— Ты очень хорошая девочка, — ласково улыбнулась сухопарая тетенька. — И, наверное, очень послушная? Танечка! С кем ты пришла сюда? С бабушкой?
Танька, по обыкновению, что делала каждый раз, когда ее называли ласкательными производными, надулась:
— Бабушка в церкви поет, на клиросе!
Семеро заулыбались. У сухопарой тетеньки проступили ямочки на впалых щеках, а морщинки вокруг лучистых зеленоватых глаз собрались в симпатичные елочки.
— У тебя исключительные способности, и мы хотим записать тебя в класс одаренных. Но без согласия родителей этого сделать не можем. Что ж, попробуем с ними связаться. Как твоя фамилия?
Танька назвала свою фамилию. Шестеро заерзали и зашушукались. Седьмая, дамочка в модном платье, цокнула языком и закатила глаза к потолку.
— А ведь мы хорошо знаем твоего папу, — гордо сказал лысый старичок. — Он был моим любимым учеником. Для нас всех, и для Риммы Иванны особенно, — старичок кивнул в сторону сухопарой тетеньки, — будет большой честью учить его дочь. Но почему, скажи, пожалуйста, ты хочешь играть на скрипке, а не на фортепьяно?
— Да патамушта
скдипка —
Последние
слова именно
так и
вылетели —
Она прижалась островатым носом к шершавой Олежкиной щеке. Черный завиток его волос защекотал ноздрю. «Все-таки странно, что он стал брюнетом». Олежка был моложе на семь с половиной лет, она с ним нянчилась, помогала маме купать его, кормила из соски, ходить учила, придерживая за нежные кулачки. В младшем братишке Танька души не чаяла, лелеяла каждую ямочку на пухленьком тельце, похожем на славного купидончика, каждую беленькую кудряшку на голове и глазищи — большие и голубые, какие сама бы хотела иметь, но у нее карие были с рождения. И пока он не вырос «в салагу противного», Танька вообще притворялась, что она его мама. Ну а потом, как водится в нормальных семьях, брат с сестрой стали ругаться. Дразнились, дрались, бывало даже до шишек с синяками, но и, конечно, мирились.

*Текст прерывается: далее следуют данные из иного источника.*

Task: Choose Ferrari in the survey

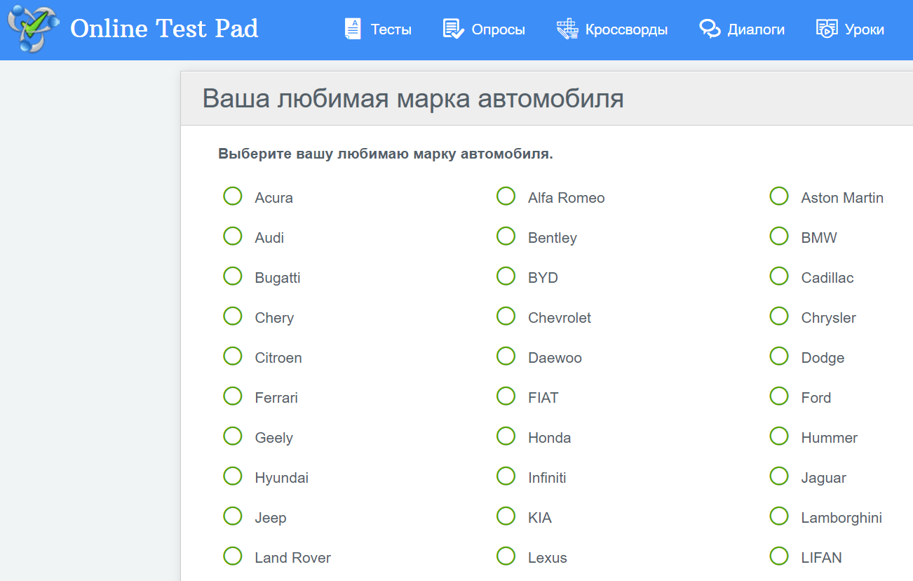Action: [232, 396]
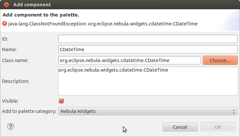Click the Class name label
This screenshot has height=137, width=240.
(x=15, y=60)
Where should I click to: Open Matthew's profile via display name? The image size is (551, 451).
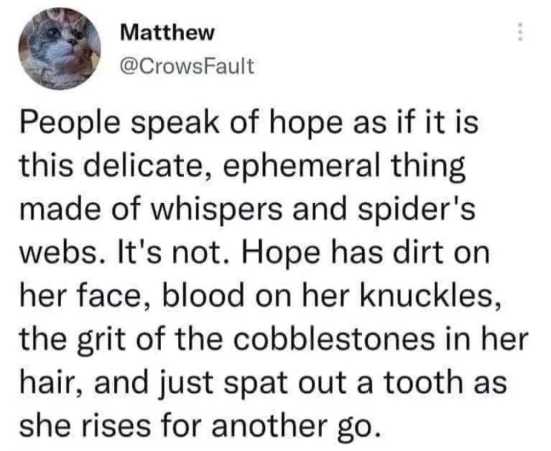click(x=168, y=34)
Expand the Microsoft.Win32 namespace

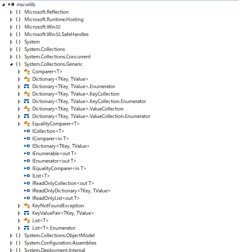coord(11,27)
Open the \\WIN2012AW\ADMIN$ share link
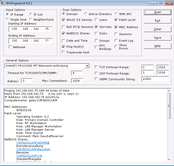 pos(33,143)
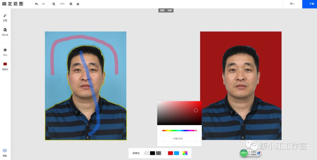Select the 抠图 magic wand tool
The height and width of the screenshot is (160, 317).
click(x=5, y=17)
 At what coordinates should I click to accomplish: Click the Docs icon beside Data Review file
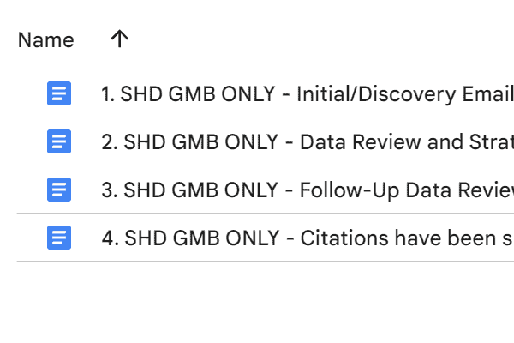(59, 141)
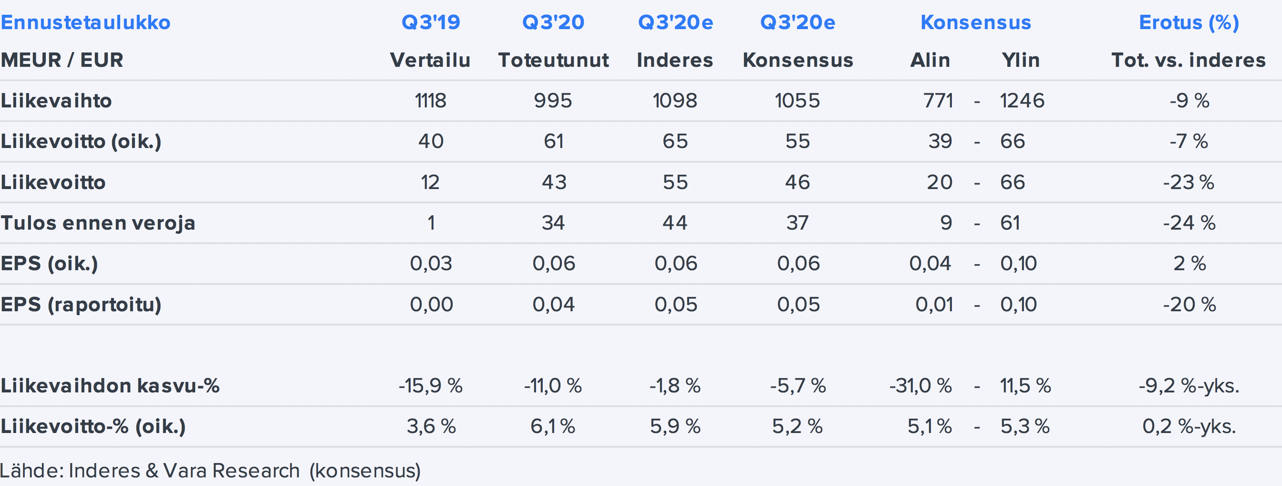Click the lowest consensus growth -31,0 %

pyautogui.click(x=921, y=386)
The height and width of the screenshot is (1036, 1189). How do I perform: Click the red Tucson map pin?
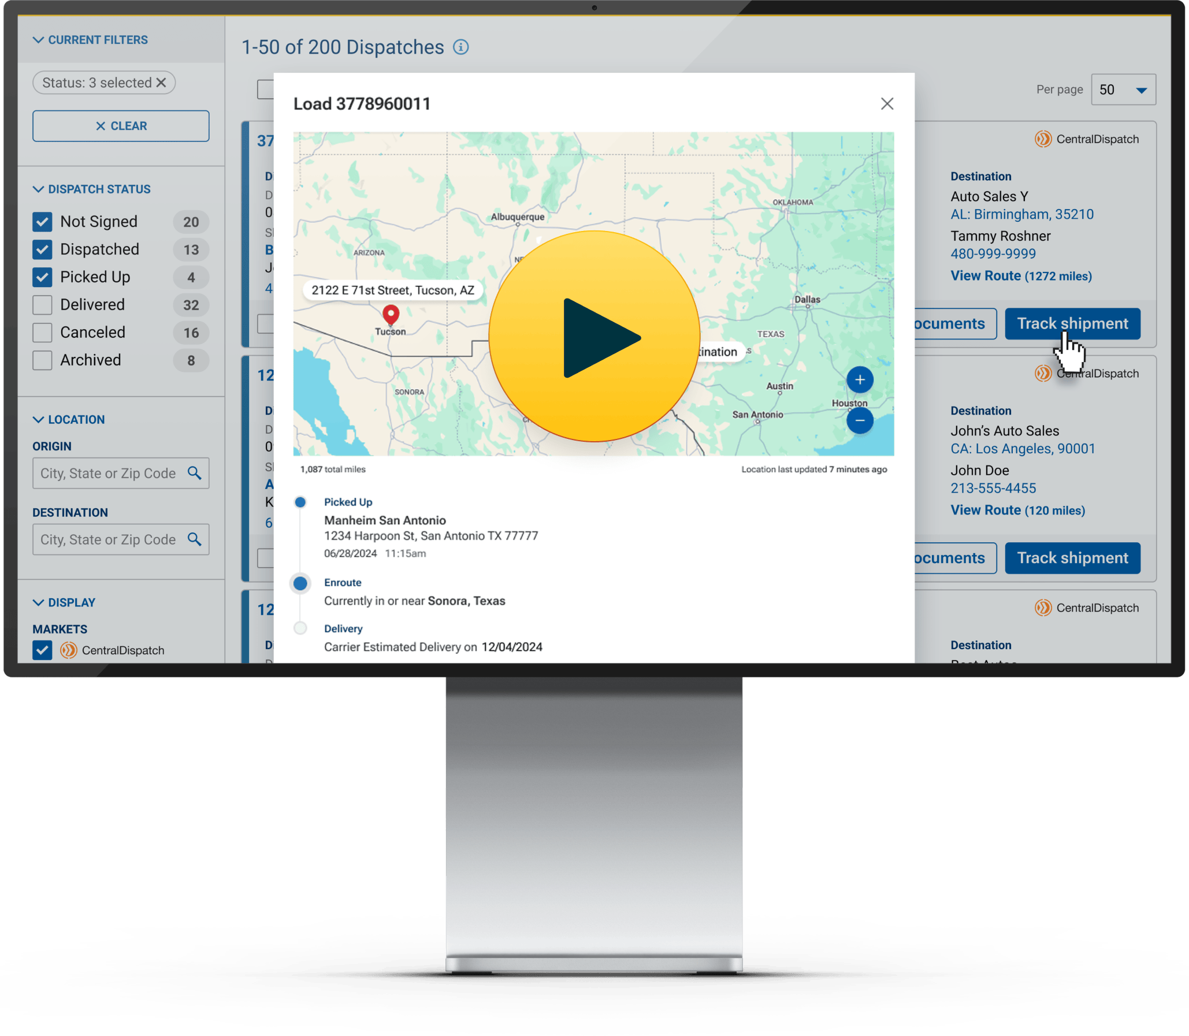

Олежка вечно подкалывал Таньку за «скДипочку», и чтобы сестра «не пилила», то прятал скрипку, то даже ломал смычок. У него-то музыкальные способности отсутствовали напрочь, можно сказать, медведь на ухо наступил, классическая музыка его раздражала, а других номеров в Танькиной школьной программе не было. Поэтому он с облегчением вздохнул, когда сестра окончила «музыкалку», и сказал: «Убери подальше свою дурацкую скДипочку, чтобы я ее больше не видел».
Танька послушалась. Она сама сильно устала от учебы в двух школах, да еще заболела вдруг. В последний день перед каникулами проснулась с больным горлом и температурой. Еле поднялась, чтобы собраться в школу: седьмой «А» собирался всем классом фотографироваться, и Танька всю ночь спала на бигудях, но пошатнулась и упала без сознания. Позже пришел врач по вызову, осмотрел и сказал: «Скарлатина. Для подростка явление редкое и опасное. Бывают случаи летального исхода». И выписал антибиотики.
Недели две Танька мучилась от саднящего горла, температурила, впадала в забытье, бредила, изрыгала в таз все, что попадало в пищевод, и не вставала с кровати. Олежка приносил из кухни сок, яблоки и печенье, складывал на тумбочку перед сестрой — она даже не прикасалась. Он, подождав, когда Танька заснет, все съедал сам, глотал слезы вперемежку с соком, и молился боженьке, как научила бабушка, чтобы тот не дал сестре умереть.
Аппетит к ней вернулся, температура спала, горло прошло, только тело покрылось странной сыпью и болячками — Танька не терпела зуда, расчесывалась до корост, но, в общем, чувствовала себя неплохо. Жаль, гулять не разрешали ни ей, ни брату — оба сидели дома под карантином. Опять дразниться начали, а потом ей стало скучно: дошколенок не лучшая компания для девчонки-подростка. Телик смотреть не хотелось, от чтения книжек болели глаза, игра на скрипке только взвинчивала мелкого, а он и так уж ей поднадоел, деваться некуда. И Танька сняла со стены мамину гитару с атласным бантиком и переводной картинкой артистки Пугачевой. Струн на гитаре было семь, и мама могла сыграть все, что угодно, на трех аккордах.
— Мам, а научи меня играть песню про туман?